Kierkegaard’s privileged individual

I am about halfway through Upbuilding Discourses in Various Spirits (UDiVS)and I have to say it is one of the least enjoyable reads so far.  Now perhaps the fault is my own and perhaps I should not even bother reading it.  Kierkegaard knew well that his ‘religious’ writings were not interesting and were not intended to be.  Most of them were written with the hope that perhaps an individual who was suffering might read them and through reading find some joy.  This is not my interest or posture in reading.  I am precisely looking for the interesting and innovative.

Now it is becoming clear to me that when Kierkegaard speaks of suffering he means very explicitly existential suffering.  The suffering people experience when they find themselves pulled and torn by paradoxes of life that result from humans being a synthesis of body and spirit.  There is a certain heaviness that hangs over humanity with some experiencing a greater darkness.  This suffering may be due to actual experiences of rejection or injustice but this sort of suffering comes to any who seek eternity in the midst of the temporal.  This is all sort of a paraphrase of how Kierkegaard talks about suffering.

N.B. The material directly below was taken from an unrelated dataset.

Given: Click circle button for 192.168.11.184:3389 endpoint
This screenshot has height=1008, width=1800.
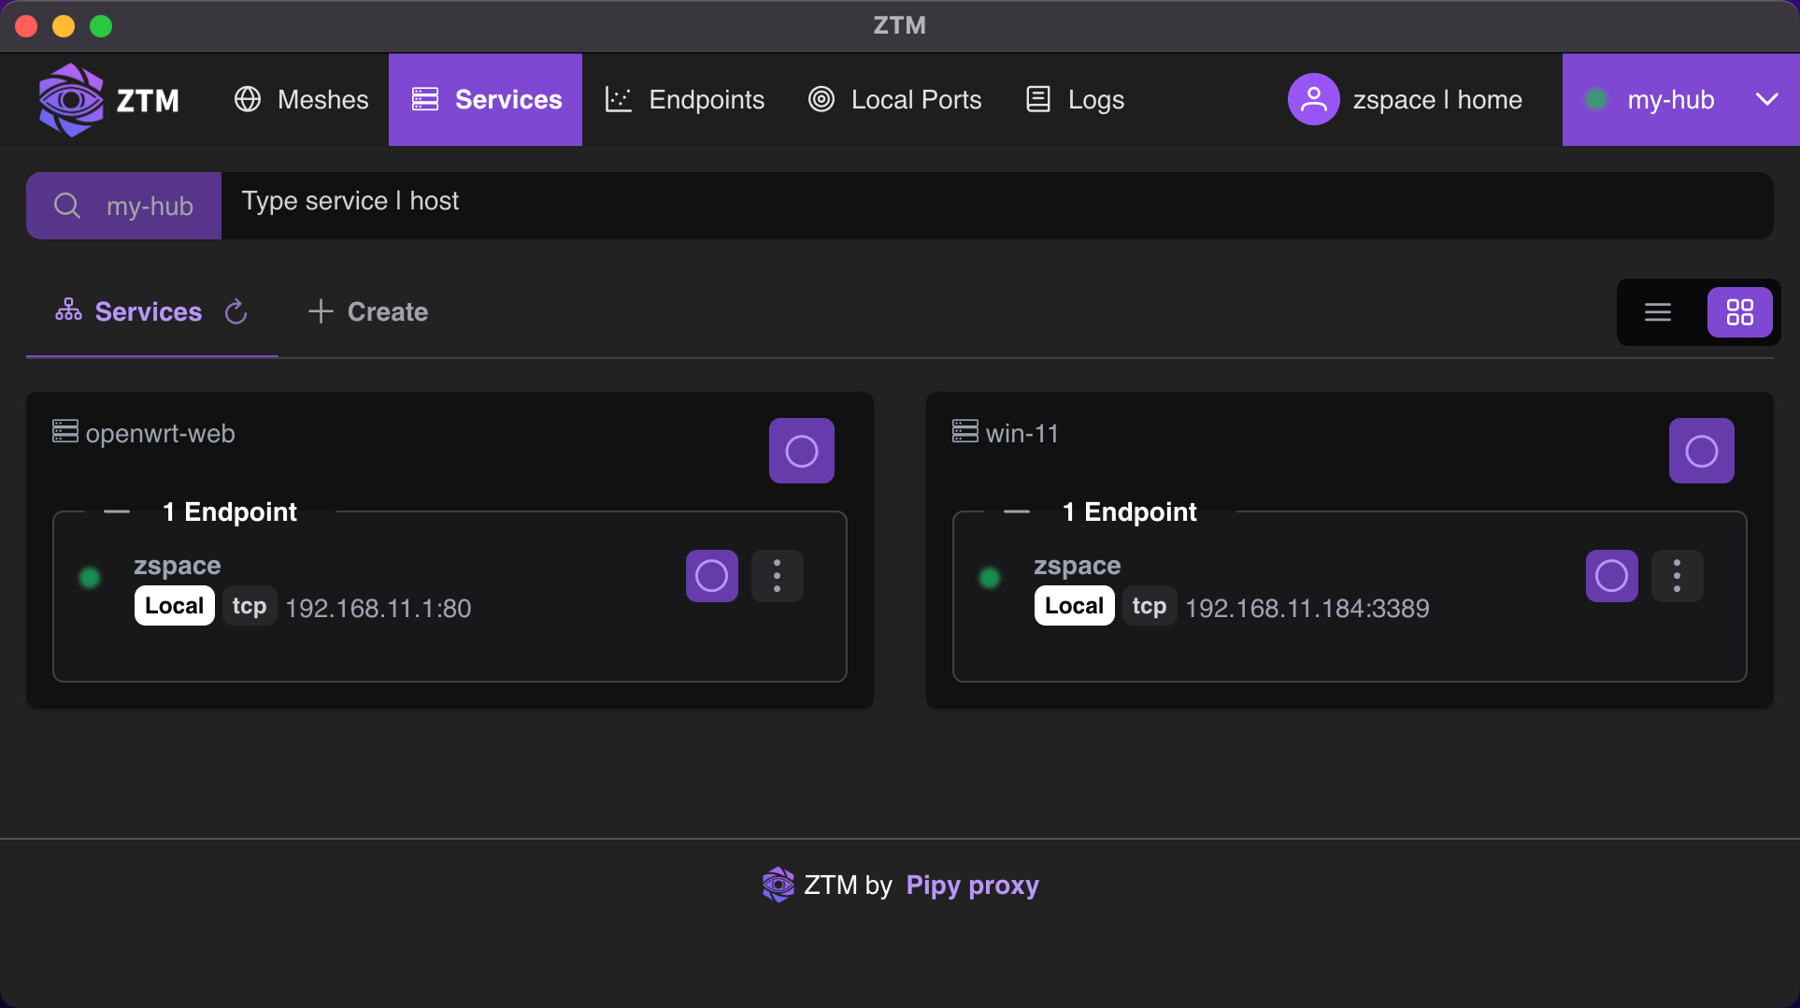Looking at the screenshot, I should (x=1611, y=576).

I am also becoming more convinced that Kierkegaard probably really did suffer whether in some form of a clinical depression or just basic anxiety over life.  I read his ‘upbuilding’ discourses, like many of his other writings, as his own processing of belief and experience.  Faith speaks both of joy and suffering.  What could that mean?  This is the content of much of UDiVS.  Part of my increasing trouble with these discourses is the manner in which they are not interested and in fact reject any primacy in effecting change in external conditions.  So for instance,

Thus is one who is born a slave, in compliance with Apostle’s heartfelt admonition (for Christ did not come in order to abolish slavery, although this will follow and be a result of His coming), he is not concerned about it, and merely chooses freedom if it is offered: then he bears the heavy burden lightly.  How heavy this burden is, the unhappy slave knows best, and human sympathy understands it with him.  If he groans under the burden, as humanity groans with him, then he bears the burden heavily.  If he patiently submits to his fate, and patiently hopes for freedom, then he still does bear the burden lightly.  But the meek, who has had the courage really to believe in spiritual freedom, bear the heavy burden lightly: he neither relinquishes the hope of freedom, nor does he expect it (The Gospel of Suffering, 37).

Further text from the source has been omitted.